YOUR TASK ::
From the records below, set down exactly the lines starting with the line that contains "Task: Click line number 60 in the gutter" and going on through the line that contains "This screenshot has width=1443, height=799.". Nothing else is wanted.

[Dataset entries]
----------

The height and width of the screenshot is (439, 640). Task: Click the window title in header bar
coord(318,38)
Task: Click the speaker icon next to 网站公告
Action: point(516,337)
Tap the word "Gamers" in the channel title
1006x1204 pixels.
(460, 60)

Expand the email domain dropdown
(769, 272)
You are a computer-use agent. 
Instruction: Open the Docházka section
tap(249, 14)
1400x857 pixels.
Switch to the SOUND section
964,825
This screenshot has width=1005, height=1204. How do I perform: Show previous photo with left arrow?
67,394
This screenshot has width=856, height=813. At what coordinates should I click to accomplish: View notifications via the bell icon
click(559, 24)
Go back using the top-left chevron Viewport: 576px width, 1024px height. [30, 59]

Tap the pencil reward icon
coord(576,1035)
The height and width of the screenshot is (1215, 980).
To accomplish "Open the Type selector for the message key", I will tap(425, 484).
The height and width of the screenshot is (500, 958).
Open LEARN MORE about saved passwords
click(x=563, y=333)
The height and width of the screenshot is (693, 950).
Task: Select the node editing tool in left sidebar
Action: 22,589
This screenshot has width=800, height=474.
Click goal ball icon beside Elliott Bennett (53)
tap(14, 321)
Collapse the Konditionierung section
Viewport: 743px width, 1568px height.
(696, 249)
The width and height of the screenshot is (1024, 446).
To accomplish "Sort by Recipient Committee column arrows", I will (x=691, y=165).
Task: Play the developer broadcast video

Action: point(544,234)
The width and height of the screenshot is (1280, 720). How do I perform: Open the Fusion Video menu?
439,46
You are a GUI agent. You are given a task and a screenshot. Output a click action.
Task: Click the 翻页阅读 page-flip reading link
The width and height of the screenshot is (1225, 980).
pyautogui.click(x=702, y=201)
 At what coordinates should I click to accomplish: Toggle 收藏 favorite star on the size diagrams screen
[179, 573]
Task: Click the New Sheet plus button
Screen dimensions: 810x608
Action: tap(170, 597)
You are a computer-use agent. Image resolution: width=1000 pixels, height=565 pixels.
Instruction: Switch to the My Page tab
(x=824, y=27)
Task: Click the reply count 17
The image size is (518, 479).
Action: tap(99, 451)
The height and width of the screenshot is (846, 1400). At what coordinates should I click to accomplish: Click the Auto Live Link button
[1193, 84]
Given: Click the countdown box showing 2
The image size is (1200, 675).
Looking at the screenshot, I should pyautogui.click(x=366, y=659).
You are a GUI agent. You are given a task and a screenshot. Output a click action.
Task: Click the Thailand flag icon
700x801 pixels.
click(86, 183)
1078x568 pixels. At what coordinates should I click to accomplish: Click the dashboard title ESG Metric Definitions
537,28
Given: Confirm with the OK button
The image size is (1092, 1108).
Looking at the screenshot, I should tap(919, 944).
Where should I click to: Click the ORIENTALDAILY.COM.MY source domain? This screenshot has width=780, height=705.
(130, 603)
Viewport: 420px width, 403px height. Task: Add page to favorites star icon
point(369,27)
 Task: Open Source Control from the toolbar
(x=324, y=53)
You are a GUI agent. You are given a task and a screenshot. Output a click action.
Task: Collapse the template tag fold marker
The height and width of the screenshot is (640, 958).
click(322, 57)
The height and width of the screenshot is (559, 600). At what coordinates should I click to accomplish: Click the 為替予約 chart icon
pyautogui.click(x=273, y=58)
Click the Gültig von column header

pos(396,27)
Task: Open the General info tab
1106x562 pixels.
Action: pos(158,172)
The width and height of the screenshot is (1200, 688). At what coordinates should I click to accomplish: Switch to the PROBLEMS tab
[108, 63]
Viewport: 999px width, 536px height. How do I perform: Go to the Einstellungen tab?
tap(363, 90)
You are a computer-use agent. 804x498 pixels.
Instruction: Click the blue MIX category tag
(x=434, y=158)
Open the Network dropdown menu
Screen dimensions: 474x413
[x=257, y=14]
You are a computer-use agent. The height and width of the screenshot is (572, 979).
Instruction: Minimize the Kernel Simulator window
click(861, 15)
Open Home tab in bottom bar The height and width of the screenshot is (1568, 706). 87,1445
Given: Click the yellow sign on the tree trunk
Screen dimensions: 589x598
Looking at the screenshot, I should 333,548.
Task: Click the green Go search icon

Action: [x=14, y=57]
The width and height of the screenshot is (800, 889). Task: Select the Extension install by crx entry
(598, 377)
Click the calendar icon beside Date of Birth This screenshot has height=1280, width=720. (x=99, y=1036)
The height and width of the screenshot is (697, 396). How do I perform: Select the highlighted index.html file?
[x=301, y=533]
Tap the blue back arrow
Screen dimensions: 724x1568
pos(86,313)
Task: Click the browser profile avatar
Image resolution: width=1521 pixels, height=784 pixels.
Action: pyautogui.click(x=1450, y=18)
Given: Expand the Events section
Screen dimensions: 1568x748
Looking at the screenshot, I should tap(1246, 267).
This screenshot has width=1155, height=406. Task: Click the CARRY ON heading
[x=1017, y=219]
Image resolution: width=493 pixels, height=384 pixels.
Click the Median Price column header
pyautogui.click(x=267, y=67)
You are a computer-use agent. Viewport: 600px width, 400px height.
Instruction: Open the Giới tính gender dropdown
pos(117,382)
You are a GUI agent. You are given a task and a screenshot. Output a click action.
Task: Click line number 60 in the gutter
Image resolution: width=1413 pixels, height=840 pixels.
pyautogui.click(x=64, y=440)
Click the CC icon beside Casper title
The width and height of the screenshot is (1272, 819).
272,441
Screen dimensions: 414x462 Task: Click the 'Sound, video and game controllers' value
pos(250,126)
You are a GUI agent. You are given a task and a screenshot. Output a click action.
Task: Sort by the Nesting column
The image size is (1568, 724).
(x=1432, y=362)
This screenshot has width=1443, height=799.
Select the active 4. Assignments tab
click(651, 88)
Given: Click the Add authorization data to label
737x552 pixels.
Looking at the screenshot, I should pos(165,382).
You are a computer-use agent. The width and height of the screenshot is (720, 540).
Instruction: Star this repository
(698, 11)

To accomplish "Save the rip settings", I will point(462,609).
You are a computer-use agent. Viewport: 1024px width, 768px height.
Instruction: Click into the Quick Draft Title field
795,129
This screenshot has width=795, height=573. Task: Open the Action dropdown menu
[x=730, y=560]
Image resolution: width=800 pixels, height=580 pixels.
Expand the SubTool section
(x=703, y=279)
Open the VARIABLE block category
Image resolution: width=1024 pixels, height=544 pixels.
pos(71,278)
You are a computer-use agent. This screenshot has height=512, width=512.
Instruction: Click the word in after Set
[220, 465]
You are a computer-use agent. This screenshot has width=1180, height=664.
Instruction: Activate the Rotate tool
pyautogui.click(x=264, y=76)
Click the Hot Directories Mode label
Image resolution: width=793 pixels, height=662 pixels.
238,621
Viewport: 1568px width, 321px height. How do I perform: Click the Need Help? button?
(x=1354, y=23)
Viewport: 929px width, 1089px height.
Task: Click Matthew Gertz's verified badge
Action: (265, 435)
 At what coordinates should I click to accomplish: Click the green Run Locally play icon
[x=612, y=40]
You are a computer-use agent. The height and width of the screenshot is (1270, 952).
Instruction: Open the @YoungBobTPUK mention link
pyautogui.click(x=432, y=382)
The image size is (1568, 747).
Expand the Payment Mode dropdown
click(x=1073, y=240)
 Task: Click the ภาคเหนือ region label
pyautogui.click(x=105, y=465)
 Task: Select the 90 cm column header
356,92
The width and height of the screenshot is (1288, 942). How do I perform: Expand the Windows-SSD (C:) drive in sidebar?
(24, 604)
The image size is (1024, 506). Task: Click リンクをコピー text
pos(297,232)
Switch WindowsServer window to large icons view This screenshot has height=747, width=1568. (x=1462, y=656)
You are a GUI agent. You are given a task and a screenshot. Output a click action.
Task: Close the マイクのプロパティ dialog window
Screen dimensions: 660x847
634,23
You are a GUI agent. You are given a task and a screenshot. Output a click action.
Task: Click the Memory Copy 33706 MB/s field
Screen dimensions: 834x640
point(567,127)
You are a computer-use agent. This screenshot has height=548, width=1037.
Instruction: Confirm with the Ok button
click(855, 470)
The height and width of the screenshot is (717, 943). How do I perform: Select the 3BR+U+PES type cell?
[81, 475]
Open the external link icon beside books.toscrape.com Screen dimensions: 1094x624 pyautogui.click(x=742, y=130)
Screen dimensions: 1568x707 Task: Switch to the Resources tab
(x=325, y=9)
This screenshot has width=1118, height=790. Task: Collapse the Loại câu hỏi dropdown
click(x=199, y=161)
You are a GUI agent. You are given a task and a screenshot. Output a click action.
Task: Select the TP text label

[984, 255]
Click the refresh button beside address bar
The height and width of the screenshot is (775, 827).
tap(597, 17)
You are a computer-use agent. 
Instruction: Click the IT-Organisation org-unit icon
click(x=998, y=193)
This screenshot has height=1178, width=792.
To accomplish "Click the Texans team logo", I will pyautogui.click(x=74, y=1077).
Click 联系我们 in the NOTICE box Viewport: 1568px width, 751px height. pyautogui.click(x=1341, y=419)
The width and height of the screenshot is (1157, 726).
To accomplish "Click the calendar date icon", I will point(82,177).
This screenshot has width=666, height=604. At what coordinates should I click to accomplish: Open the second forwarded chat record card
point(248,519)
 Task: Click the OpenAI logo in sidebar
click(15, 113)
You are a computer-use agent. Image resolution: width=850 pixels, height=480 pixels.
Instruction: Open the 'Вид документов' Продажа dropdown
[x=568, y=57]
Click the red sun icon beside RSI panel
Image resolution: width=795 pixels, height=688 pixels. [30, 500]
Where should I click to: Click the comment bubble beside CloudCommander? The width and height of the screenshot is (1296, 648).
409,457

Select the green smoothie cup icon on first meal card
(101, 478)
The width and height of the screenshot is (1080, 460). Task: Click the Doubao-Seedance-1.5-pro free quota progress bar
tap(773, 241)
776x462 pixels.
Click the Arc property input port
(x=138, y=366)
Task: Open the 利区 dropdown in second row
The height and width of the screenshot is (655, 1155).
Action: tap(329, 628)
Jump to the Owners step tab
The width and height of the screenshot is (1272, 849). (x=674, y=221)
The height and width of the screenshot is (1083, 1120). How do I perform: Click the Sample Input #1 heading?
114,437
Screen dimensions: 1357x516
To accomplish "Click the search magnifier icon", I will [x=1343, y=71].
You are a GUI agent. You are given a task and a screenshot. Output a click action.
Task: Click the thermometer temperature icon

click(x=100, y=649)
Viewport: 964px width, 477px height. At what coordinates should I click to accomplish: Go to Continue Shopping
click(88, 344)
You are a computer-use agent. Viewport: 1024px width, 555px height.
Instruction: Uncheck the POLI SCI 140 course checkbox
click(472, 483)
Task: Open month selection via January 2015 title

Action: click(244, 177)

----------

TASK OUTPUT ::
Task: Click line number 60 in the gutter
Image resolution: width=1413 pixels, height=840 pixels.
pyautogui.click(x=64, y=440)
Click the CC icon beside Casper title
The width and height of the screenshot is (1272, 819).
272,441
Screen dimensions: 414x462 Task: Click the 'Sound, video and game controllers' value
pos(250,126)
You are a GUI agent. You are given a task and a screenshot. Output a click action.
Task: Sort by the Nesting column
The image size is (1568, 724).
(x=1432, y=362)
This screenshot has width=1443, height=799.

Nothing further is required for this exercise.